++++ TEXT PROVIDED ++++

MyCustomer.com

Four ways to get customer experience on your CEO's agenda

by

Jack Springman explains how to make the case for investing in the improvement of your customers’ experience, in a way that will appeal to senior managers. 

15th Sep 2010

Delivering a superior experience to customers is a powerful – arguably the most powerful – differentiator that a business can deploy. Yet in many companies, customer experience management is treated as a tactical rather than strategic issue, to the great frustration of those responsible for it. 

As my next article will highlight, much can still be achieved through low cost, tactical initiatives. And in companies where senior managers are likely to be sceptical about the benefits of ‘soft’ differentiators such as improving the emotional engagement with customers, tactical initiatives are probably the best place to start, with the results providing the ‘hard’ evidence that such executives demand. 
 
But even when armed with such data, customer experience professionals will need to make their case in a compelling way if they seek recognition for the importance of the customer experience agenda, its elevation to the strategic level and the investment that typically requires. The following steps can help achieve this.

++++

EXERCISES TO COMPLETE:
a) Reproduce the passage of the customer experience article starting at "Four ways to" and ending at "to senior managers.", swapping "senior managers" for "top executives".
b) According to the customer experience article, how is customer experience management treated in many companies?

++++ DATASET ENTRIES ++++

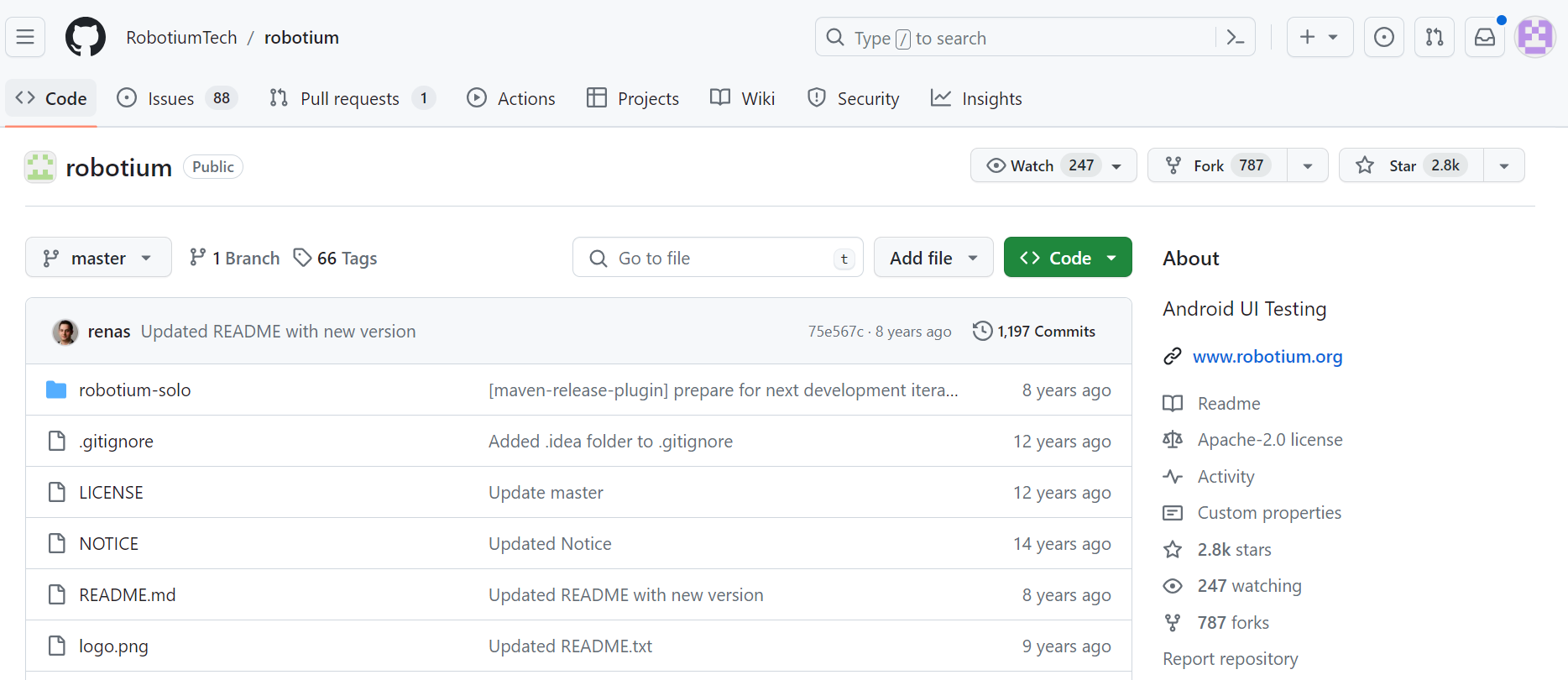Screen dimensions: 1568x680
Task: Open the green Code dropdown
Action: 1067,258
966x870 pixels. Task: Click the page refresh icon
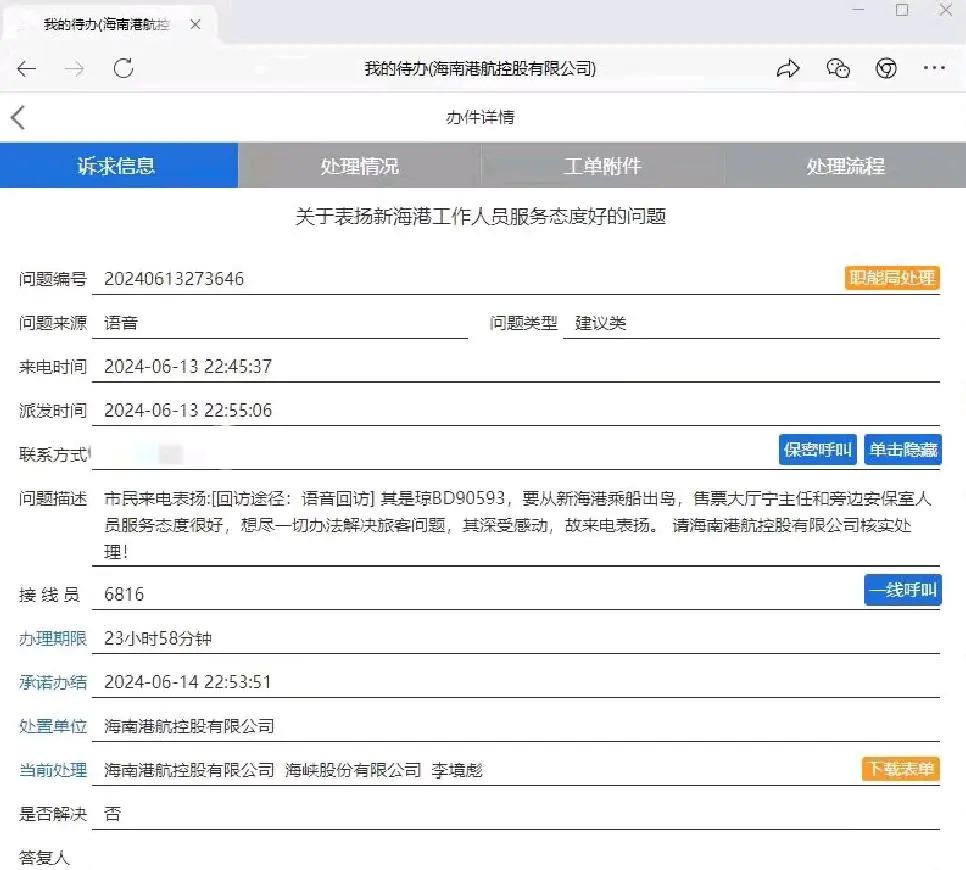click(x=124, y=69)
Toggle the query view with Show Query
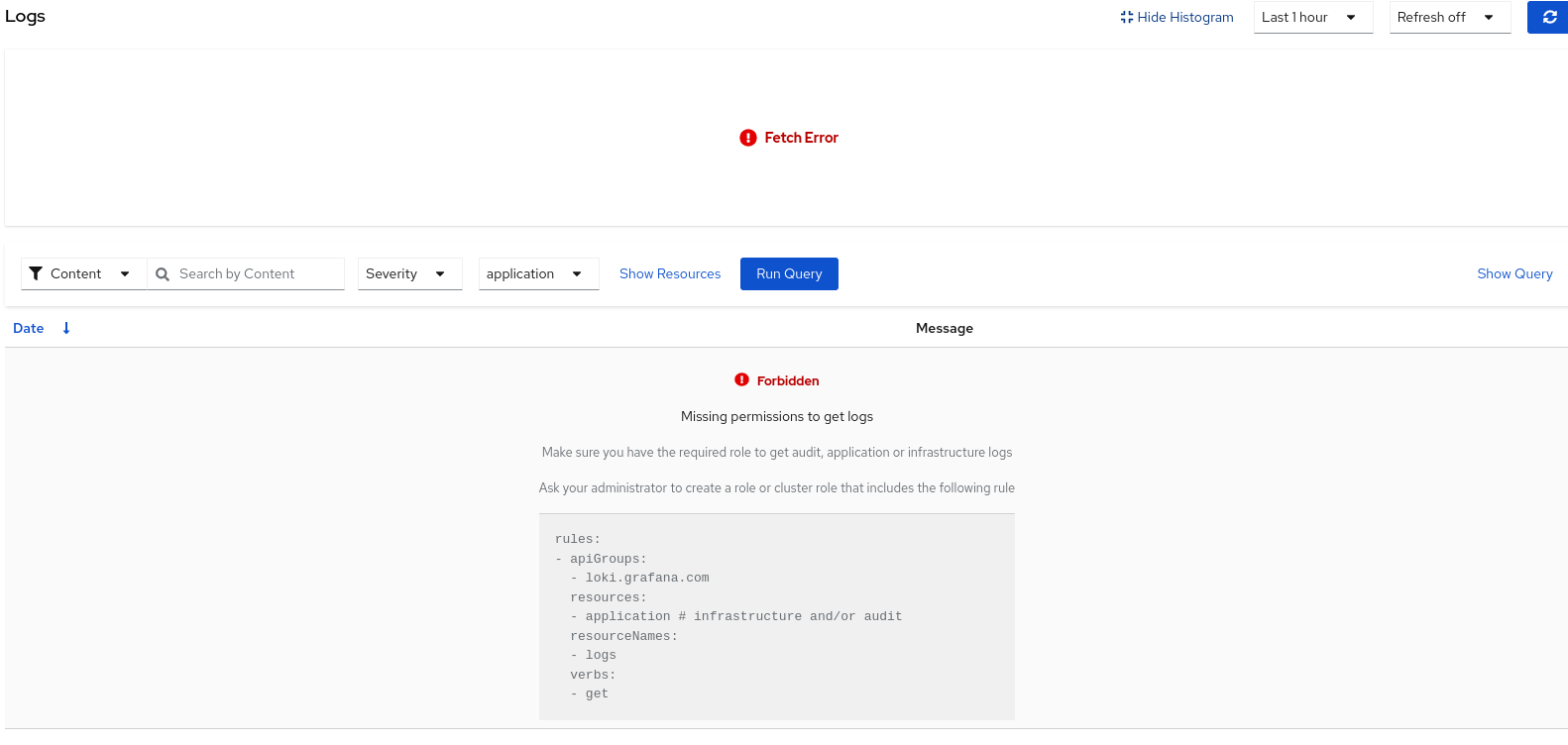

++++

TASK RESPONSES:
a)
Four ways to get customer experience on your CEO's agenda

by

Jack Springman explains how to make the case for investing in the improvement of your customers’ experience, in a way that will appeal to top executives.

b) It is treated as a tactical rather than strategic issue.